**Your goal**: Please pull out each line of the listing below that contains the string "dimensions", where case counts.

☆ ☆ ☆ ☆ ☆ ☆ ☆

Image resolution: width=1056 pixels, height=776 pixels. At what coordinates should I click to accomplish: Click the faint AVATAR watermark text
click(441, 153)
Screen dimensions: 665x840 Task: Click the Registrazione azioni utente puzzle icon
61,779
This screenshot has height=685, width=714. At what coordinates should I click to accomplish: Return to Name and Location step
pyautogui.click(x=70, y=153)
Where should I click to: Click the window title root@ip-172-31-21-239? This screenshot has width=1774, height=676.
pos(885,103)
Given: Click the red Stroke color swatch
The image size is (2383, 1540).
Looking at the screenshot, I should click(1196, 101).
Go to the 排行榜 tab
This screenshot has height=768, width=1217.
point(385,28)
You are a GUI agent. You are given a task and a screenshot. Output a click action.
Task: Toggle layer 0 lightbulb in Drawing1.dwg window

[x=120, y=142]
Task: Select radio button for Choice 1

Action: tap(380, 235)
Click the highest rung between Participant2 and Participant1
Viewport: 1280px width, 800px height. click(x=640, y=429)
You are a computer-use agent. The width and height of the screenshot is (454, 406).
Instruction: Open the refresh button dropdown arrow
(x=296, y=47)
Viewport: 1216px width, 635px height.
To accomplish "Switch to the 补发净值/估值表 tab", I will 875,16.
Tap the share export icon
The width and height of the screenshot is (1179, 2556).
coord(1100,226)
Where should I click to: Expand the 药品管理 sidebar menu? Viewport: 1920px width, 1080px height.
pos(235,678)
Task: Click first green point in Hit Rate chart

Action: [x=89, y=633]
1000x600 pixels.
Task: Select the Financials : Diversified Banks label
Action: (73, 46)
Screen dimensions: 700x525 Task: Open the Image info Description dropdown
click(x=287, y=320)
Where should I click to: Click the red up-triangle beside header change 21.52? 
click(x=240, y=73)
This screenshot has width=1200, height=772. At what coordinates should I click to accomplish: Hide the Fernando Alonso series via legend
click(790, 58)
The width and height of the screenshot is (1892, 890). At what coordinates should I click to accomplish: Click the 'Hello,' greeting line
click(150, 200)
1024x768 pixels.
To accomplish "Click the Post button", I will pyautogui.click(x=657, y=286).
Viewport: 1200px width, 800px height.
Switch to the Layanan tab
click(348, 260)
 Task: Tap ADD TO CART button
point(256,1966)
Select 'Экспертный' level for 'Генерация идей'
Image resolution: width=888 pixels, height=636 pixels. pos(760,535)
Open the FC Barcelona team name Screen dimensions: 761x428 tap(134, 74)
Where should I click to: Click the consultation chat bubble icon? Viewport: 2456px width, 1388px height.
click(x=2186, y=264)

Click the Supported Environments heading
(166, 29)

☆ ☆ ☆ ☆ ☆ ☆ ☆

**Answer for the task**:
Screen dimensions: 665x840 Task: Click the Registrazione azioni utente puzzle icon
Screen dimensions: 700x525 Task: Open the Image info Description dropdown
Open the FC Barcelona team name Screen dimensions: 761x428 tap(134, 74)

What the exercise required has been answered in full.